D’après l’institution financière internationale, la situation économique à Gaza « a atteint un point critique ».
L’heure n’est plus aux circonlocutions : la situation à Gaza est grave et doit inquiéter. Les enjeux et les vitupérations politiques masquent trop souvent le sort des près de deux millions d’habitants qui « vivent » dans cette bande de terre, soumise depuis dix ans au blocus d’Israël et de l’Egypte. Comme s’il fallait une nouvelle preuve pour nous en convaincre, la Banque mondiale vient de publier un rapport sur « la situation alarmante » du territoire palestinien, où « une personne sur deux vit dans la pauvreté et le taux de chômage […] dépasse 70 % » chez les jeunes. L’économie y est « en chute libre », peut-on lire, avec un recul de la croissance de 6 % au premier trimestre 2018, et « des signes de nouvelle détérioration depuis lors ». Selon Marina Wes, la directrice de la Banque mondiale pour la Cisjordanie et Gaza, c’est « une combinaison de guerre, d’isolement et de division interne [qui] a laissé Gaza dans un état économique paralysant et exacerbé la détresse humaine. »
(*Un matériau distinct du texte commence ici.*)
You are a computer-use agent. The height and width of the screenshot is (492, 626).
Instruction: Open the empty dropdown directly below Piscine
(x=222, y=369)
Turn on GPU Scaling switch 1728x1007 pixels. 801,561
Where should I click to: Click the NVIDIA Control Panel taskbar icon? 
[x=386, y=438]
Nouvelles mesures punitives
Destiné au comité de liaison ad hoc, principal mécanisme de coordination politique de l’aide destinée aux territoires palestiniens, le rapport pointe du doigt, dans un premier temps, le blocus mis en place en 2008, qui « a entraîné la désindustrialisation de l’économie de Gaza et l’érosion de sa productivité. » Le poids du secteur manufacturier dans le PIB, par exemple, est passé de 16 % en 1994 à 8 % aujourd’hui ; idem, la taille du secteur agricole a été divisée par deux, passant de 11 % à 5 % du PIB. Problème : « Le déclin rapide de ces secteurs productifs n’a pas été remplacé par la croissance des services à forte valeur ajoutée, qui aurait pu permettre à l’économie gazaouie d’exister au sein des marchés régionaux et mondiaux » note le rapport de la Banque mondiale. Qui précise également que la restriction à la circulation des personnes a aggravé « l’érosion du capital humain de Gaza », sans compter l’impact très lourd sur l’économie locale des « épisode de guerre multiples » – en 2008, 2012 et 2014.
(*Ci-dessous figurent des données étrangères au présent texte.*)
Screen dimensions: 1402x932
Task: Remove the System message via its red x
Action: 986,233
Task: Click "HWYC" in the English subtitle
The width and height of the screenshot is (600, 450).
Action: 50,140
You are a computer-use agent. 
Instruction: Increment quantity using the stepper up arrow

« Le capital humain palestinien, avec sa population jeune et relativement instruite, pourrait être une source d’immense potentiel. Un accent renouvelé sur la création d’emplois sera extrêmement bénéfique en termes de développement économique. Le moment est venu pour tous les partis de se réunir et de créer un environnement qui crée des possibilités pour ces jeunes. » Marina Wes, la directrice de la Banque mondiale pour la Cisjordanie et Gaza
Autre facteur explicatif de cette « situation alarmante » : les « coupes sévères dans l’aide à la reconstruction et au développement provenant du budget de l’Autorité palestinienne » (AP). Depuis avril 2017, Ramallah réduit drastiquement les salaires dans la bande de Gaza – de 30 % en moyenne l’an dernier, suivi d’une diminution de 50 % -, supprime des milliers d’emplois – sur les 26 000 postes fermés, 22 000 se trouvaient à Gaza – et, en deux ans, son budget alloué au petit territoire palestinien a chuté de 125 millions de dollars à 96 millions de dollars. Résultat : « La pauvreté à Gaza représente aujourd’hui plus des deux tiers de la pauvreté en Palestine (71 % contre 57 % auparavant) » indique le rapport, alors que Mahmoud Abbas, le chef de l’AP, se montre de plus en plus dur avec les Gazaouis. Selon le journal Le Monde, il envisagerait, pour la mi-octobre, de nouvelles mesures punitives contre la population, si le processus de réconciliation entre son parti, le Fatah, et le Hamas – au pouvoir à Gaza – continuait de piétiner.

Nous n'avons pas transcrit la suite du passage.